Passage:
====

For the second step (env_obj)

aggout_mean$env_obj |>
  bind_rows(aggout_med$env_obj) |>
  bind_rows(aggout_geo$env_obj) |>
  dplyr::filter(scenario == "base" & SWSDLName == "Lachlan") |>
  dplyr::mutate(unique_obj = paste0(env_obj, gauge, planning_unit_name)) |>
  # clean names
  plot_outcomes(
    outcome_col = "ewr_achieved",
    y_col = "unique_obj",
    x_col = "aggfun_1",
    plot_type = "heatmap",
    colorset = "ewr_achieved",
    pal_list = "grDevices::Viridis",
    facet_col = "SWSDLName"
  ) +
  theme(axis.text.x = element_text(angle = 45, hjust = 1))

That is a bit weird, because what we really want to do is combine those env_objs across gauges. Which is exactly what step three does:

For the third step (space)

aggout_mean$sdl_units |>
  bind_rows(aggout_med$sdl_units) |>
  bind_rows(aggout_geo$sdl_units) |>
  dplyr::filter(scenario == "base") |>
  # clean names
  plot_outcomes(
    outcome_col = "ewr_achieved",
    y_col = "env_obj",
    x_col = "aggfun_1",
    plot_type = "heatmap",
    colorset = "ewr_achieved",
    pal_list = "grDevices::Viridis",
    facet_col = "SWSDLName"
  )

====

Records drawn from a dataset

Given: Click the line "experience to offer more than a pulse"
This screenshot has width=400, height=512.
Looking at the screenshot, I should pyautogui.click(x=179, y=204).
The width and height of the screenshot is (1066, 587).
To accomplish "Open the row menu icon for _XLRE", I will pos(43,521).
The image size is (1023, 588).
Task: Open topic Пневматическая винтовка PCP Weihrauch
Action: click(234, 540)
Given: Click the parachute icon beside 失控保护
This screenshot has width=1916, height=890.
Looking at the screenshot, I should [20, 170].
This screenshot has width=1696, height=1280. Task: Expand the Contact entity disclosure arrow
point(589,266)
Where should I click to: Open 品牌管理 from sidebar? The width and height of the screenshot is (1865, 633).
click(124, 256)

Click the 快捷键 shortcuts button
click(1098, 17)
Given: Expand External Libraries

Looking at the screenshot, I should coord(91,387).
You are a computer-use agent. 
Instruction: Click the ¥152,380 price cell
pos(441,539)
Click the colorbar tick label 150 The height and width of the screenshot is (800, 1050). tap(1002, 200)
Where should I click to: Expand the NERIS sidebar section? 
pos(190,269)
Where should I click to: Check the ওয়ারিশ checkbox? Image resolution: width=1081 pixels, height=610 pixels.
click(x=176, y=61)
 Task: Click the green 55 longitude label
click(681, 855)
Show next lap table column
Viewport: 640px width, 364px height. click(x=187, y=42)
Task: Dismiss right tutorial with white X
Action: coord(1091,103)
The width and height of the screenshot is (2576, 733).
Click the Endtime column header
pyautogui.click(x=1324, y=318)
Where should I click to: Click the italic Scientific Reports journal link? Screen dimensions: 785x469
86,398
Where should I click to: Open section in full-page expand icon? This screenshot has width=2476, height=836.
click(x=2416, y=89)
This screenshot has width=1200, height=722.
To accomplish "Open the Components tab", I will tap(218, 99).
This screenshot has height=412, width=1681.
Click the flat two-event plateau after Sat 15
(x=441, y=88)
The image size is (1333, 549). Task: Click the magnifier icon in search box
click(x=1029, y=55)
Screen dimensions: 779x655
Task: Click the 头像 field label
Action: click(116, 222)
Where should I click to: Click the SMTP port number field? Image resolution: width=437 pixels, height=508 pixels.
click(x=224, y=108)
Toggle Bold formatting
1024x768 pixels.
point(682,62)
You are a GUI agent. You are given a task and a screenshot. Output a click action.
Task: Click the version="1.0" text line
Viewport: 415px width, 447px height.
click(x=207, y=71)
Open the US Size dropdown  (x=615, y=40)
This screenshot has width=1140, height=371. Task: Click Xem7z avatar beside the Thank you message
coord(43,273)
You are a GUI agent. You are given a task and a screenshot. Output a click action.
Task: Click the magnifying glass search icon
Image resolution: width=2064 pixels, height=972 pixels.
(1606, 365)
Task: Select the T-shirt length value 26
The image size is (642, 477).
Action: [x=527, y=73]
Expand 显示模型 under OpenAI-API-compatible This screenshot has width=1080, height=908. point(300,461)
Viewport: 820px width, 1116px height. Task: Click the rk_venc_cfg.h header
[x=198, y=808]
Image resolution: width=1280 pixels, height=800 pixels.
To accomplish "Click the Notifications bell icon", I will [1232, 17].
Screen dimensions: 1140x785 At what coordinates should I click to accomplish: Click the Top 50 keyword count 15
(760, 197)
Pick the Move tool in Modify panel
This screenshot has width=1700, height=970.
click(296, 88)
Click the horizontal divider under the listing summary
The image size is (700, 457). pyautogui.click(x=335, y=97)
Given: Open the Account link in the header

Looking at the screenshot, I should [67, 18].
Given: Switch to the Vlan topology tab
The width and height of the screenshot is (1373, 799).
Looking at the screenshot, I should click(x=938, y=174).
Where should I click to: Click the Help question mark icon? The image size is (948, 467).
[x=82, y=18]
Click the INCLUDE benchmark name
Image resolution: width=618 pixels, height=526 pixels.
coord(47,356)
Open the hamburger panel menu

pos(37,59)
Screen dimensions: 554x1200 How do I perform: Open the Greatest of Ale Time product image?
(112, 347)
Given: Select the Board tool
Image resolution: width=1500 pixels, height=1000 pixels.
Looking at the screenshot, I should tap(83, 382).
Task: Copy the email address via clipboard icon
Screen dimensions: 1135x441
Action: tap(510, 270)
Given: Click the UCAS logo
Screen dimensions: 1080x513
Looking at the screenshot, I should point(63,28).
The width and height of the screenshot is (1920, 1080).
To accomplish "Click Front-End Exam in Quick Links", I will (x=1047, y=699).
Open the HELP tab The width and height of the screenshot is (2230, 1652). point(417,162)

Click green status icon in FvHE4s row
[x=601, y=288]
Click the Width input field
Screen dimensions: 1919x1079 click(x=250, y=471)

====

Given task 1:
In the aggregation walkthrough, take the part that opens with the words containing "That is a bit" and closes with "third step (space)", and write it out again with "gauges" replaced by "sites".
Given task 2:
Carry on the aggregation walkthrough from the point where it stops.

Result 1:
That is a bit weird, because what we really want to do is combine those env_objs across sites. Which is exactly what step three does:

For the third step (space)

Result 2:
For a bit different presentation, let’s also plot that as

aggout_mean$sdl_units |>
  bind_rows(aggout_med$sdl_units) |>
  bind_rows(aggout_geo$sdl_units) |>
  dplyr::filter(scenario == "base") |>
  # clean names
  plot_outcomes(
    outcome_col = "ewr_achieved",
    x_col = "env_obj",
    colorset = "aggfun_1",
    pal_list = "ltc::trio2",
    facet_row = "SWSDLName",
    position = "dodge"
  ) +
  theme(legend.position = "bottom")

For the third step (to Target theme level), we see the ultimate difference in each of those aggregation sequences.

aggout_mean$Target |>
  bind_rows(aggout_med$Target) |>
  bind_rows(aggout_geo$Target) |>
  dplyr::filter(scenario == "base") |> # Just look at one scenario
  plot_outcomes(
    outcome_col = "ewr_achieved",
    plot_type = "map",
    colorset = "ewr_achieved",
    pal_list = list("scico::lapaz"),
    pal_direction = -1,
    facet_col = "aggfun_3",
    facet_row = "Target",
    underlay_list = "basin"
  ) +
  ggplot2::theme(legend.position = "bottom")